Alex Ross is phenomenal. Don't take my word for it, or Bjork's, or the New York Times', which this week selected his The Rest Is Noise: Listening to the Twentieth Century as one of the ten best books of 2007. Read one paragraph yourself, for the scope of his smarts and the elegance of his prose:
The nexus of classical music and gay culture goes back at least to the final years of the nineteenth century, when aesthetes of the Oscar Wilde type gathered at Wagner nights in London and wore green carnations in their lapels. "Is he musical?" gay men would ask of an unfamiliar newcomer. As the century went on, conservatories and concert halls filled up with introverted boys who had trouble fitting in with their fellows. Classical music appealed to some gay youngsters because of the free-floating power of its emotions. While most pop songs explicitly address love and/or sex between modern boys and girls, opera renders romance in an archaic, stylized way, and instrumental works give voice to unspoken passions. Already in the first years of the century, this music had the reputation of being a "sissy" culture--the association troubled Charles Ives, for one--and its cultural decline in the postwar era may have had something to do with the discomfort that the homosexual ambiance caused in the general population.

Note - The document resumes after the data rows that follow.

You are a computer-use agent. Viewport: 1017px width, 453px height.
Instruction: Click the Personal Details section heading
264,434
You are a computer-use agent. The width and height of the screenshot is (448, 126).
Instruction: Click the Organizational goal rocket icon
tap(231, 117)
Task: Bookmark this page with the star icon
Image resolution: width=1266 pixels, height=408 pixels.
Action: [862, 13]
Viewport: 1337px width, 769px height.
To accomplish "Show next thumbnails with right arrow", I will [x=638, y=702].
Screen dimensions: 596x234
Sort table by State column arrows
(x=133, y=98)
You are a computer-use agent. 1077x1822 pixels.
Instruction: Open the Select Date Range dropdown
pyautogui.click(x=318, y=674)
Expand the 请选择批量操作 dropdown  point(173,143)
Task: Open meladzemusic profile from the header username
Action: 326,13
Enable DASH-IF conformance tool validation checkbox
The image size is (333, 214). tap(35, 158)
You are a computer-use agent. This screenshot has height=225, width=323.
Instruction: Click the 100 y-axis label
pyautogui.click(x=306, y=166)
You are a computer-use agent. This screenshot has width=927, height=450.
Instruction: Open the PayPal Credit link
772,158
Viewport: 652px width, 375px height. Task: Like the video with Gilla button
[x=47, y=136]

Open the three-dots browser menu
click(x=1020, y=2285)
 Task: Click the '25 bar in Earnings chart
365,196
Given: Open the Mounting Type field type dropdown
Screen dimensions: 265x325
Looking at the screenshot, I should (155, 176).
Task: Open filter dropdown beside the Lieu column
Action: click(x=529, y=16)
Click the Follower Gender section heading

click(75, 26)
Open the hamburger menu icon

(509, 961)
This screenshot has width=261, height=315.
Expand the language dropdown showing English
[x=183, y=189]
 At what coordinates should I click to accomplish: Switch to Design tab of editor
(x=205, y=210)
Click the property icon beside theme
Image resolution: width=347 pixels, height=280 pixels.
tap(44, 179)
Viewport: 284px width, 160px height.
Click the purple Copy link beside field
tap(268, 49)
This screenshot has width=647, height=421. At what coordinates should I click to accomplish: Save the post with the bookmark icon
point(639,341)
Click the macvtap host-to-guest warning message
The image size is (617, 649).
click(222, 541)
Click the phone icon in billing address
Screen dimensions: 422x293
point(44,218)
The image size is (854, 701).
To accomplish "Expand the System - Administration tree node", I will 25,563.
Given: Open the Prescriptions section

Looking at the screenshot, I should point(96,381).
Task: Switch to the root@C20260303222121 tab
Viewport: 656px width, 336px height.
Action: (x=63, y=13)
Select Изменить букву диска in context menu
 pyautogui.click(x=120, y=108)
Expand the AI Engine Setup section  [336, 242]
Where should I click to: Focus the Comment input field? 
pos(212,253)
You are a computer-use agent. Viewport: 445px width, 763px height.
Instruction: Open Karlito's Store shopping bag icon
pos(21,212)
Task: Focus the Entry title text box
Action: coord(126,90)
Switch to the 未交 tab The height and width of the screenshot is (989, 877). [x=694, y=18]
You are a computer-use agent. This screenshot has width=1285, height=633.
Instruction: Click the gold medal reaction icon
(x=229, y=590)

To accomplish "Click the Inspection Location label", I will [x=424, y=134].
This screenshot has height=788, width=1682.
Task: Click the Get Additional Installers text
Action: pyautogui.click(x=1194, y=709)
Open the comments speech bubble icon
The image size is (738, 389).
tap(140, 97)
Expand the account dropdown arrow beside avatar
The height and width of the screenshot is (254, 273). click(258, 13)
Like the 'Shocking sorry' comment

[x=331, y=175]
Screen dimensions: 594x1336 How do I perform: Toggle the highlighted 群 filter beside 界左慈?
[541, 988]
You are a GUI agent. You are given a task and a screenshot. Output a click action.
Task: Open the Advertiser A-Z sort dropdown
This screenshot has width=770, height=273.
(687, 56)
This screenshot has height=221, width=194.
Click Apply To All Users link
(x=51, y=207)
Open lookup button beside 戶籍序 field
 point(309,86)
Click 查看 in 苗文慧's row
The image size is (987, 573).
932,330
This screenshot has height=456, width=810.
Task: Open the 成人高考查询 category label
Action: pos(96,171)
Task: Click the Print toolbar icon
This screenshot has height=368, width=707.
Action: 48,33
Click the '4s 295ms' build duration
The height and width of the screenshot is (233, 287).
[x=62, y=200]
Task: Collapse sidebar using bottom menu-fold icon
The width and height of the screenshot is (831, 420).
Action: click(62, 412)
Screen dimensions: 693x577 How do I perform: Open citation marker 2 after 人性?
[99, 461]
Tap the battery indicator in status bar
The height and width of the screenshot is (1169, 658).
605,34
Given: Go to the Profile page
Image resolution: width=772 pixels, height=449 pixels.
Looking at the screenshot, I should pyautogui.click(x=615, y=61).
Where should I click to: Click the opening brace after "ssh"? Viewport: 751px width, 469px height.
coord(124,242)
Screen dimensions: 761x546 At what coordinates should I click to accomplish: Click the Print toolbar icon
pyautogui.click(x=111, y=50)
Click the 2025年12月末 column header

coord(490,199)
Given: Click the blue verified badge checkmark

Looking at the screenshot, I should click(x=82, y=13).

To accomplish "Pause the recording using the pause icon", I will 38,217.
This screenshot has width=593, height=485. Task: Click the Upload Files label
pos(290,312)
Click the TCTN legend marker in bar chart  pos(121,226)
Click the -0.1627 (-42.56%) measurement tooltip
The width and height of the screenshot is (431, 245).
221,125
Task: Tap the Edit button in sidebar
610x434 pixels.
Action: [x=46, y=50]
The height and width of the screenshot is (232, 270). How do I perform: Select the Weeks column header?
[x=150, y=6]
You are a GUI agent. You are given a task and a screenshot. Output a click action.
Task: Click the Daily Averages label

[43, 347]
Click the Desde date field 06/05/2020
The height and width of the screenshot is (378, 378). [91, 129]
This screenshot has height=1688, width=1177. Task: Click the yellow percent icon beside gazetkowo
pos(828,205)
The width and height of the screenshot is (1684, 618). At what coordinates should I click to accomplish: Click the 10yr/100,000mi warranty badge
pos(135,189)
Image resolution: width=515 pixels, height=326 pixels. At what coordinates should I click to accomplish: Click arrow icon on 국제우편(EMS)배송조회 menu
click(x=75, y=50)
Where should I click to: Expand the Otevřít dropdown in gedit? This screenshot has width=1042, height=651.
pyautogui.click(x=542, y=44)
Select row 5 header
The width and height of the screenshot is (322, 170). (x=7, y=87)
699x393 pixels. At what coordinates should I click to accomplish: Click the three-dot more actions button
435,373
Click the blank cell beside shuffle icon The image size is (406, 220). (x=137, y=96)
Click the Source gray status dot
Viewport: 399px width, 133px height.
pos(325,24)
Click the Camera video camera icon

After saying "somewhere around half of the major American composers of the twentieth century seem to have been homosexual or bisexual," he adds "in Britain too the art of composition skewered gay," and writes an incredible chapter on Benjamin Britten and his life and musical partner, the tenor Peter Pears.
What perplexed Britten was not his sexuality per se--he never concealed himself in a sham marriage, and he sustained a loving relationship with Pears for more than half his life--but his longing for the company of underage males. Although that predicament places him outside most people's experience, the disordering power of desire is a universal theme, and Britten's music is a searing diary of its repercussions.
For anyone interested in music, this is an essential book.